**Exercise brief**
Counting only lines of the listing below that hold the word "help", give the total and nothing else.
+ + +
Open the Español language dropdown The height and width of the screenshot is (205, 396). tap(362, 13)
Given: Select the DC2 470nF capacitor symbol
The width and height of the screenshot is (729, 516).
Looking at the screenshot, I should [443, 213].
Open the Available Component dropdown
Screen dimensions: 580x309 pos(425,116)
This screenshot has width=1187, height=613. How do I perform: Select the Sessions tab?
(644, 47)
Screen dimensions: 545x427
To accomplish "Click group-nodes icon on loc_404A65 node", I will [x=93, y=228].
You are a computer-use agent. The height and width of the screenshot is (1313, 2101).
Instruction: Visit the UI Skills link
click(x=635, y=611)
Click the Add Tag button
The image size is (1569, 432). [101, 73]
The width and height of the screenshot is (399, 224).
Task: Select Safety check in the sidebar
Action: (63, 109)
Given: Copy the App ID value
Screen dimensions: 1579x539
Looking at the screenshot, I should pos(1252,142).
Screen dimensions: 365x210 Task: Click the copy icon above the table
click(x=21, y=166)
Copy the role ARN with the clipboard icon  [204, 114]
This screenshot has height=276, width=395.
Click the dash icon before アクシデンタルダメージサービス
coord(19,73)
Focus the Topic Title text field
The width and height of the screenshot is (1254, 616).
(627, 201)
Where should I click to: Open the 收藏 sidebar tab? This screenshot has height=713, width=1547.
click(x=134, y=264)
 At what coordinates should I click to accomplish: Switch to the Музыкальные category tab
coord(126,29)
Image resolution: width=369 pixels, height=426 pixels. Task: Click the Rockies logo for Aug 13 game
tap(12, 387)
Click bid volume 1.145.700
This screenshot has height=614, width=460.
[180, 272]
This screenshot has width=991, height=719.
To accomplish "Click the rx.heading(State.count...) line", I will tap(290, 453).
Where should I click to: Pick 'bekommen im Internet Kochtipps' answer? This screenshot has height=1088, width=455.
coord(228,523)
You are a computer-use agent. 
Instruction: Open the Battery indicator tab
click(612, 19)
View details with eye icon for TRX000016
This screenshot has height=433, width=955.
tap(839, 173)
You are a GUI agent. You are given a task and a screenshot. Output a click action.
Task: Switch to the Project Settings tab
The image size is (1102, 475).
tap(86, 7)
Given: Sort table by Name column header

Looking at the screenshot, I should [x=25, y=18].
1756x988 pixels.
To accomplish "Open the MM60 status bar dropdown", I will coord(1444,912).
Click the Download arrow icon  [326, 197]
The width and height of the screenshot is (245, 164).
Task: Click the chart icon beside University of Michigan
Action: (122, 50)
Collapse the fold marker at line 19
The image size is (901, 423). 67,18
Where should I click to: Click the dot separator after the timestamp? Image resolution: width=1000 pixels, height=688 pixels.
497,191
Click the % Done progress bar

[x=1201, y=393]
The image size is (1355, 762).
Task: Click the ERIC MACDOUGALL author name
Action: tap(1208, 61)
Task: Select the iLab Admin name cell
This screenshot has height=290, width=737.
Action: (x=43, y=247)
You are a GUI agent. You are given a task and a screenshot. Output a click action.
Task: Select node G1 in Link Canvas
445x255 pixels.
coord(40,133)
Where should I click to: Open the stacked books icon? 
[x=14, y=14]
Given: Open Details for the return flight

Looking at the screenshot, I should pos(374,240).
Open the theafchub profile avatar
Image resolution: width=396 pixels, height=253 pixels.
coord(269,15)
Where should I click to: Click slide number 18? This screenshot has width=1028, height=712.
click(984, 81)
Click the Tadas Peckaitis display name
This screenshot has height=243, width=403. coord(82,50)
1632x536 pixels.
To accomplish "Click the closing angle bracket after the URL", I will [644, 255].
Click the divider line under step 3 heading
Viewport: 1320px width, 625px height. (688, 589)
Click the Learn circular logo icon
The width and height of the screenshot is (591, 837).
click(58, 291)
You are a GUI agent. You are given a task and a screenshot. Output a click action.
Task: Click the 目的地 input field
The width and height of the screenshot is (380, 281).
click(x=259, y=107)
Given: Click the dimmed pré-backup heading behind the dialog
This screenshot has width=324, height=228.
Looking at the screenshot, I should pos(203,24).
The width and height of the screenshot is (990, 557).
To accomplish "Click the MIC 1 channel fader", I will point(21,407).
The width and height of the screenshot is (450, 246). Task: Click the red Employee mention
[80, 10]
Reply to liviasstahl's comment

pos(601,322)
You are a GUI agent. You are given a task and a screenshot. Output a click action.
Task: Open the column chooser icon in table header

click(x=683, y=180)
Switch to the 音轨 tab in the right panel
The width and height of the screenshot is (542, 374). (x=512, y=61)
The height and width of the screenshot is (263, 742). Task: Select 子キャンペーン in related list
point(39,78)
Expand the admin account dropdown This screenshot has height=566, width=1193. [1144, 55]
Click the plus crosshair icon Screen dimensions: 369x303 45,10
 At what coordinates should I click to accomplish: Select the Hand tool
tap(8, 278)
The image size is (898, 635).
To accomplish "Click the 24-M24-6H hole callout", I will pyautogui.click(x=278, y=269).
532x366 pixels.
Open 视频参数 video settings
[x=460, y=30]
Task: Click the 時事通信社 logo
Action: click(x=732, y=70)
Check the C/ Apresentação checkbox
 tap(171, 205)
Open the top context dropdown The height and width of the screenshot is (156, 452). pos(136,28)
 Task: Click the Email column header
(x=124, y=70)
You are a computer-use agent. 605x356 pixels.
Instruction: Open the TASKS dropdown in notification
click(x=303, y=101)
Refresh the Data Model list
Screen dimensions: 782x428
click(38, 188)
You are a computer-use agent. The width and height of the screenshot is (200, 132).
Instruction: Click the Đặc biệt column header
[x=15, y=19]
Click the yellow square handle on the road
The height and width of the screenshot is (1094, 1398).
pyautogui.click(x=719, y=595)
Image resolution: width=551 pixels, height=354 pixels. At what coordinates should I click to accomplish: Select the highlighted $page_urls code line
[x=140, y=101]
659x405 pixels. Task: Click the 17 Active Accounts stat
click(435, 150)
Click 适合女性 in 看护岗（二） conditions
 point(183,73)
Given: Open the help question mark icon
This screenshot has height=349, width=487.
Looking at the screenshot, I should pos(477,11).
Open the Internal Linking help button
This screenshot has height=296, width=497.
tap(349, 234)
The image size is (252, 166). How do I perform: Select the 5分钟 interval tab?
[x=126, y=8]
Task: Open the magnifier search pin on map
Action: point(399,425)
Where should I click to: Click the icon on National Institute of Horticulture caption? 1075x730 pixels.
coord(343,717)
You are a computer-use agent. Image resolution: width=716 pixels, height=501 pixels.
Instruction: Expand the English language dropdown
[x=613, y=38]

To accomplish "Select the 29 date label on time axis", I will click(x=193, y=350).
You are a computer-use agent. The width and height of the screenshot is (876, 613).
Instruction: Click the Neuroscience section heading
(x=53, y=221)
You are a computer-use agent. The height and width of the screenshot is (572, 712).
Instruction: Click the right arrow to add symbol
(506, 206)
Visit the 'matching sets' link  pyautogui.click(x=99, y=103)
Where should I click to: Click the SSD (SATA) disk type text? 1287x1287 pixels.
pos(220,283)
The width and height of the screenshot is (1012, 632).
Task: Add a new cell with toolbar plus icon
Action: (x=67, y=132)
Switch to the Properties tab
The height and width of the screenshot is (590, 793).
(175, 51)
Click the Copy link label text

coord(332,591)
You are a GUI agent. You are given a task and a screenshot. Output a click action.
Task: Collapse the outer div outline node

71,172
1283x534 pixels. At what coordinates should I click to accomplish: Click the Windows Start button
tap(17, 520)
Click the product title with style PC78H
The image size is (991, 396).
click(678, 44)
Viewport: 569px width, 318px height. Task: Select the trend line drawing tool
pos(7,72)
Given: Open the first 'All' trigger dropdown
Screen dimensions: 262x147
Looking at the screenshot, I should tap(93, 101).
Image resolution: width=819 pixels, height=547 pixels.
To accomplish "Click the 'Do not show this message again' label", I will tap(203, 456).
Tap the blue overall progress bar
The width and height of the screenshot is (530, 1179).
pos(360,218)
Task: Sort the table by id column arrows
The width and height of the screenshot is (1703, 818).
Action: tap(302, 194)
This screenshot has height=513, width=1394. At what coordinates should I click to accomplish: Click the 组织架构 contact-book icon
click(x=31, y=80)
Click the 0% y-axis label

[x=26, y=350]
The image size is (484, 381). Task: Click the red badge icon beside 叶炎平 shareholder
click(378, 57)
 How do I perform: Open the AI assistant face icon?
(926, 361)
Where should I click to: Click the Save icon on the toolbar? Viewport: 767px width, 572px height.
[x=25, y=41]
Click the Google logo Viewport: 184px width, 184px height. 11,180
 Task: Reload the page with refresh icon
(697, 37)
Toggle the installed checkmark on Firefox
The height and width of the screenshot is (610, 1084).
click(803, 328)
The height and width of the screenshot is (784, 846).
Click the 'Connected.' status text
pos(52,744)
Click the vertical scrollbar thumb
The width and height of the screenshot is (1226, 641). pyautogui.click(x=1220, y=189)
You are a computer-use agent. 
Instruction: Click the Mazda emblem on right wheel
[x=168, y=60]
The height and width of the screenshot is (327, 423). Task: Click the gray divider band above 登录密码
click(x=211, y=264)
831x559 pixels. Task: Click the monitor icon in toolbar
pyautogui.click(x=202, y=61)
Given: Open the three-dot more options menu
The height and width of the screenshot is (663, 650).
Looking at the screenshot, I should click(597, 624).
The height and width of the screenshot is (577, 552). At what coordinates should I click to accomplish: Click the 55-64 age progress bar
+ + +
**Solution for this problem**
2